Assim, este exemplo demonstra que uma relação UE-África fortificada proporciona vantagens para os países europeus. Por outro lado, uma parceria cooperativa entre a UE e África pode auxiliar a Comissão Europeia a cumprir com facilidade os seus compromissos com a União Africana, a Comunidade Económica dos Estados da África Ocidental, Comunidade de Desenvolvimento da África Austral e a Comunidade da África Austral no âmbito do Acordo de Cotonou. [8]

Conclusão

Em modo de conclusão, o Grupo Wagner possui uma excelente organização no continente africano. Esta empresa militar tem auxiliado o governo russo nos últimos anos, no sentido de expandir a sua influência nas Relações Internacionais.

A União Europeia necessita de retomar o diálogo com os países do Sahel, caso queira afastar a presença da Rússia nesta região. Por isso, a Comissão Europeia deve criar um plano concreto para a área da defesa e da segurança internacional, visto que a UE não possui uma estratégia coesa neste domínio.

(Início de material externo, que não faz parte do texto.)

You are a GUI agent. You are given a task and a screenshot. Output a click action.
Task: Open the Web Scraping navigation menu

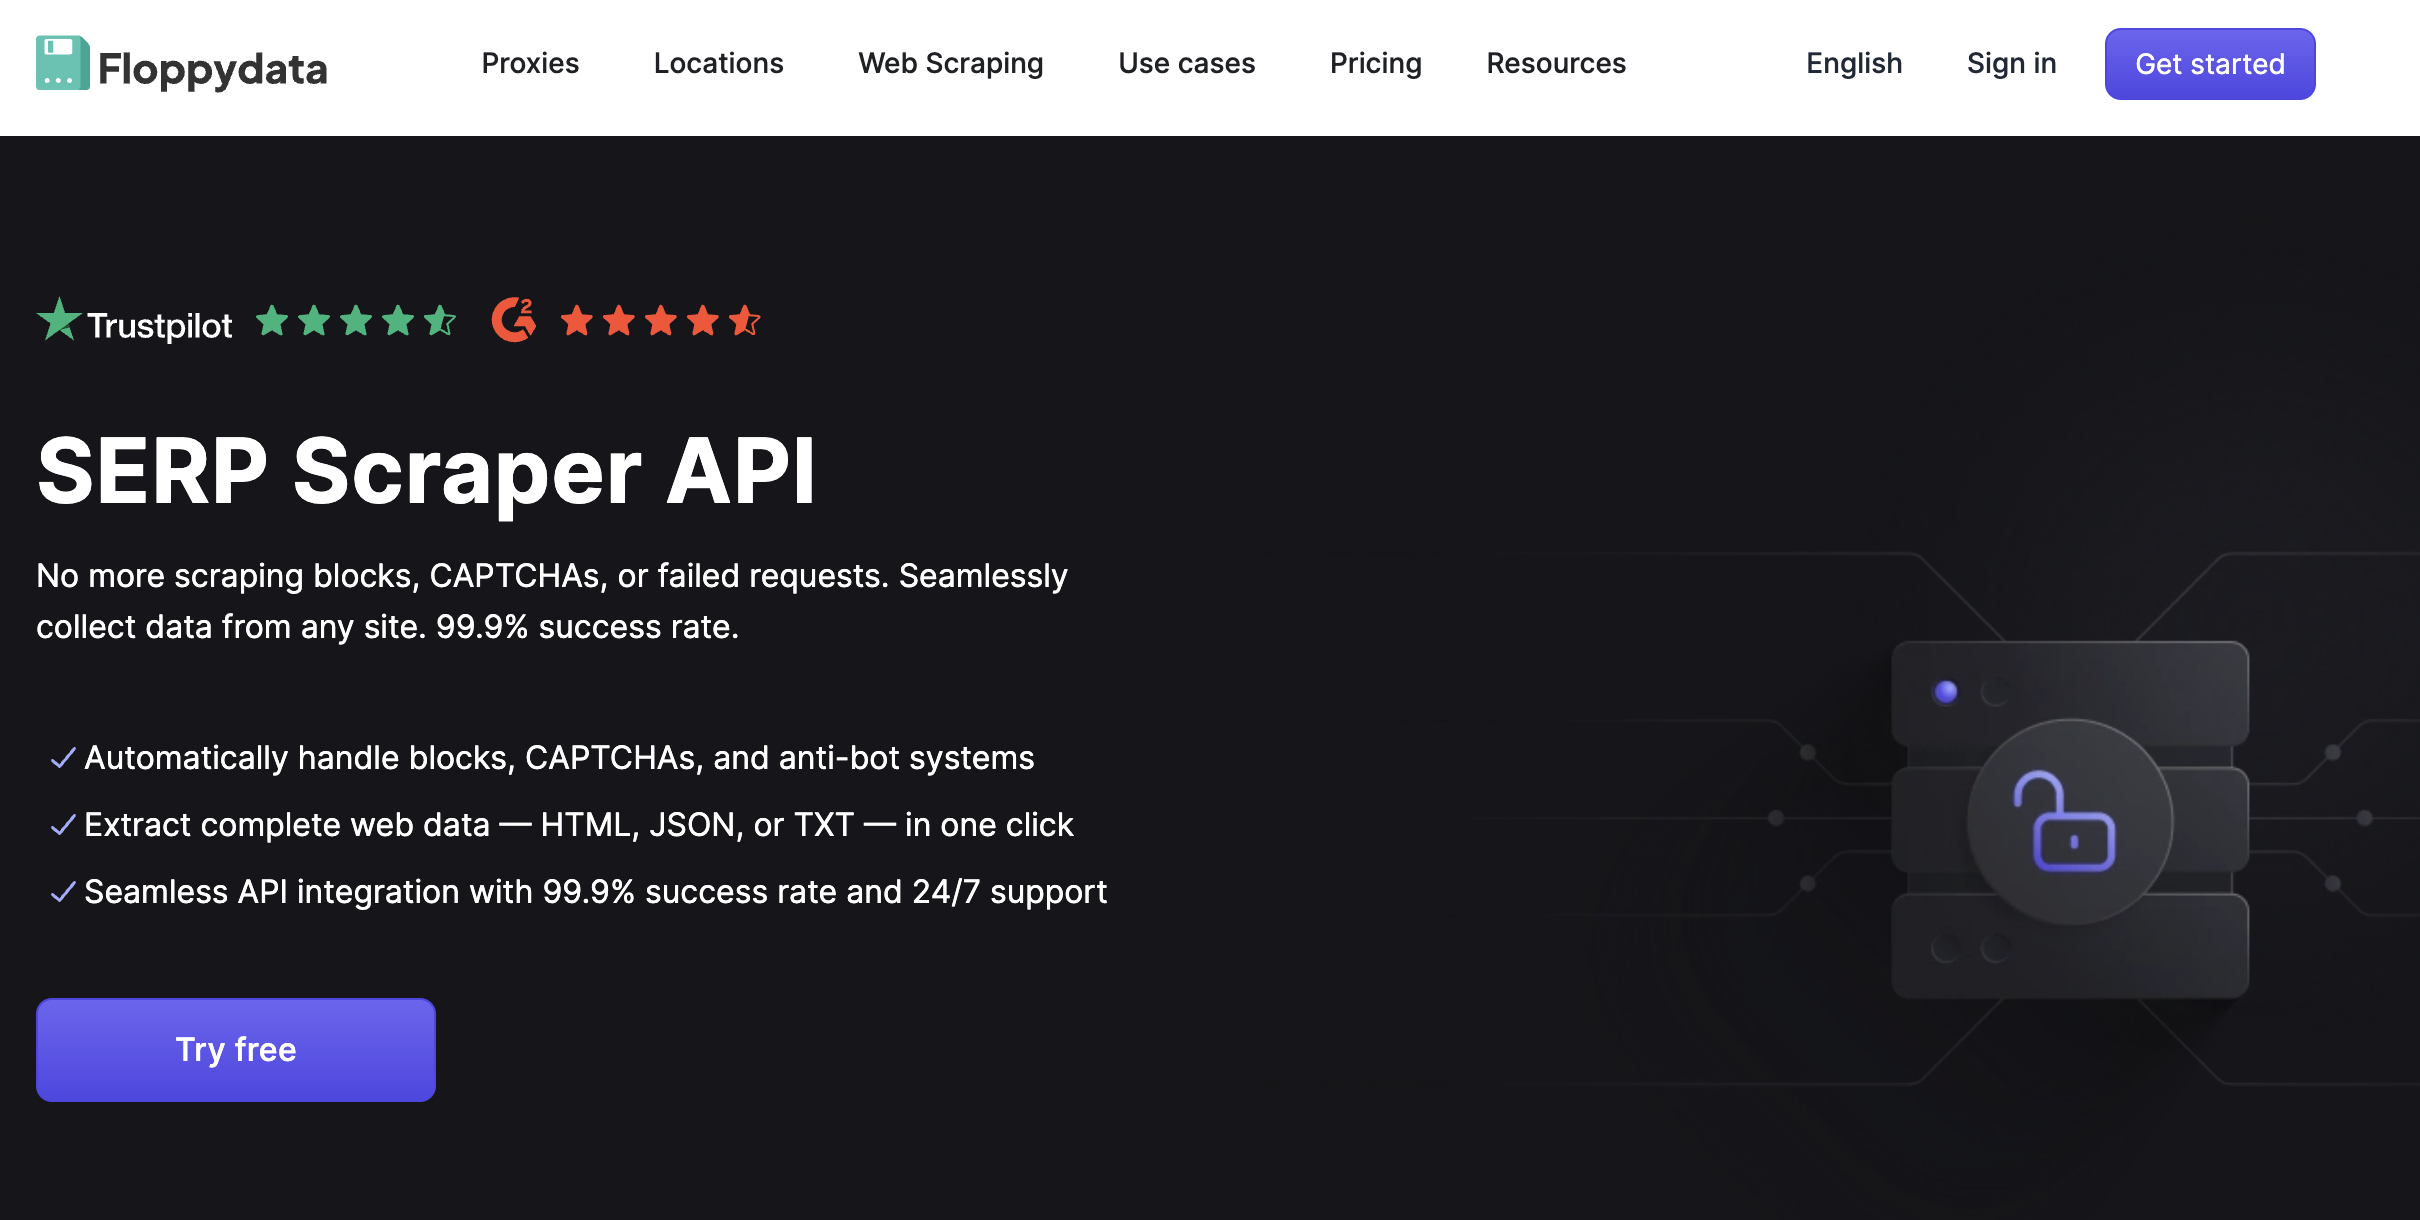(x=949, y=64)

O exemplo apresentado em relação aos Estados localizados no Maghreb, comprova que os litígios mundiais comprometem o fornecimento energético dos países europeus.


[1] https://pt.euronews.com/2023/03/04/o-que-e-afinal-o-grupo-wagner , acedido a quatro de abril de 2023 

[2] Oligarca e empresário russo.

[3] A região do Sahel estende-se do Senegal até ao Mar Vermelho.

[4] https://carnegieendowment.org/2023/02/28/russia-s-growing-footprint-in-africa-s-sahel-region-pub-89135 , acedido a quatro de abril de 2023 

[5] https://edition.cnn.com/2021/06/10/europe/france-sahel-operation-barkhane-end-intl/index.html , acedido a quatro de abril de 2023 

[6] Núcleo de Estudantes de Estudantes de Estudos Europeus.

[7] https://www.dn.pt/dinheiro/argelia-fecha-hoje-gasoduto-do-magrebe-que-serve-espanha-e-portugal-14275141.html , acedido a cinco de abril de 2023 

[8] O Acordo de Cotonu é o quadro geral para as relações da UE com os países de África, das Caraíbas e do Pacífico.